▶ _正文部分_:
┌──

我的老妈妈
文/吴仰生
多年前,我的同事和朋友都说我爱人长的清秀,大大的眼睛,挺直的秀鼻,小小的嘴儿,虽从未见她化妆打扮过,还就是上人眼。其实,对我来说,美不美丽,关系並不大,稳重,实诚,会过日子才是最重要的。但不管怎样,还是高兴,就去告诉她。她说,他们也不想想我是谁生的,我们的妈妈可是个大美人。
有道是,选妻先选丈母娘,这话实在有道理。
在我上高中的时候,姐姐从县黄梅剧团流落到肉联𠂆,我就常去北门的厂里蹭饭吃,肉𠂆还是有肉的。我就常看到爱人的妈妈。她叫朱珍民,每次去肉厂上班都挎着两大篮子脏衣服,好在息工时抽空洗。这就是好母亲,我想。因为我母亲为了养我,在大地方当媬姆。我从十一岁时起,就一个人孤独地过日子,大冬天在井旁洗被子,这冻肿手指的滋味实在难受。
她短发,大眼晴,端庄而不失温雅。很怪了,当时看到她就眼熟,多次看到她就亲近,就呆想,我要有这么位妈妈管看我、爱着我就福气了。
我就把这个不合实际的想法告诉姐姐。姐说,你别说,老朱还真是个少有的好妈妈。
我老岳父原来是城关光小的教师,五八年反右,为了凑足百分之五右派的名额,就莫名其妙的被打成右派,被遣送农场去劳改,一去就是五六年。幸好能写会画,就被选中出黑板報,弄宣传,也就活了下来。同时被关改的三十多人中,累死、病死了近三十。打倒"四人帮”后,他被平反了,竟找不着他的案底,实在令人啼笑皆非。
这个政治玩笑开得太大了。送丈夫服刑的时候,我的丈母娘,搀着大的,抱着小的,带着四、五个孩子,在风雨的路口等了一天,也未见着,因为押送囚犯的汽车被雨布罩着,她哭倒在雨地中,差点就没活过来。
下面日子的艰难,真无法罄书。我母亲每月寄我十元,我都难过。她找着一个搓绳子的工作,一月不到二十元,要养活五六口人,怎么过呀?我算可怜了,她和她的一家比我还难。对于一个弱而无援的女人,唯一的解脱只有寻死。她多次想到了,但又不敢想。亲戚们劝她改嫁,她是个烈女子,她决然不会;有人劝她把孩子们送养他家,她是个爱子如命的好母亲,也决然不肯。那天,上水炉子打开水,就不知不觉地穿过五条巷口,上了街,还爬上埂头,走到下浮桥口。她缓缓地浸入河水中,感到河水透凉,头脑也就清醒了许多;她听到几个儿女的哭喊,尤其是她大女儿晓明的哭叫,尖啸而凄惨。这几天,大女儿常常尾随着自己。转身回头一看晓明正在下埂向她扑来……
这晓明就是我的爱人。说起这段往事,她就红了眼,禁不住落下泪珠儿。那吋,她还不到十岁。

└──

▶ _任务_:
1 – 判断下列三种说法是否符合这篇回忆岳母的文章,逐项回答"是"或"否",并引用文中起决定作用的原话:
(a) 岳母每次去肉厂上班都带着两大篮子脏衣服。
(b) 岳父被遣送农场劳改,前后大约两年。
(c) 亲戚们劝岳母改嫁,她答应了。
2 – 根据这篇回忆岳母的文章回答下列问题:
(a) 岳母叫什么名字?
(b) 岳父原来是做什么工作的?
(c) 岳母找到的搓绳子工作每月收入多少?
3 – 接着这篇回忆岳母的文章最后一句往下续写。

▶ _所附材料_:

┌──

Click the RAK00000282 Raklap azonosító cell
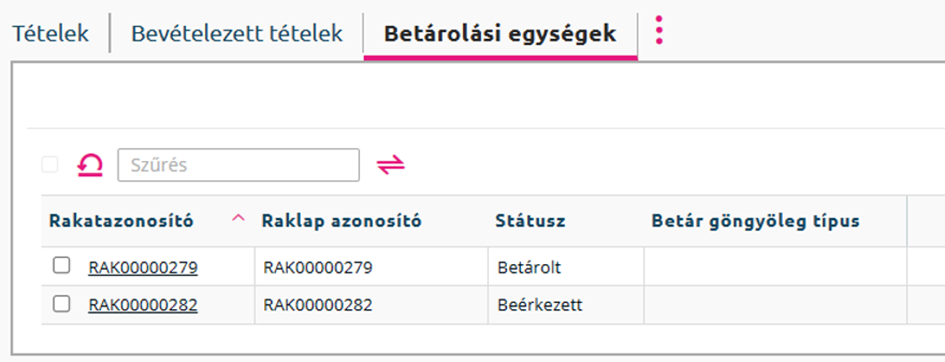This screenshot has width=945, height=362. (x=371, y=305)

└──

▶ _参考答案_:
1 –
(a) 是。"每次去肉厂上班都挎着两大篮子脏衣服"
(b) 否。"一去就是五六年"
(c) 否。"她是个烈女子,她决然不会"

2 –
(a) 朱珍民。
(b) 城关光小的教师。
(c) 一月不到二十元。

3 –
后来,会过日子的老妈妈就搬到了河南,在上渡口附近租了间破漏不堪的农房,只几毛钱一月,又开了些荒地,种上南瓜、胡罗卜什么的,维持一家度命。现在,我爱人见了这些蔬菜就禁不住要吐,但也不说为什么,还说这些是好东西,有营养,能救命。
晓明有个小姨,只比她妈妈小一岁,叫朱汉如,是浙农大的著名教授,拿着国务院津贴。当时,她还只是个讲师,就每月贴她家五元,怕姐姐珍民不要,就说是给哓明交学费的,这一贴就是近十年。这就好多了。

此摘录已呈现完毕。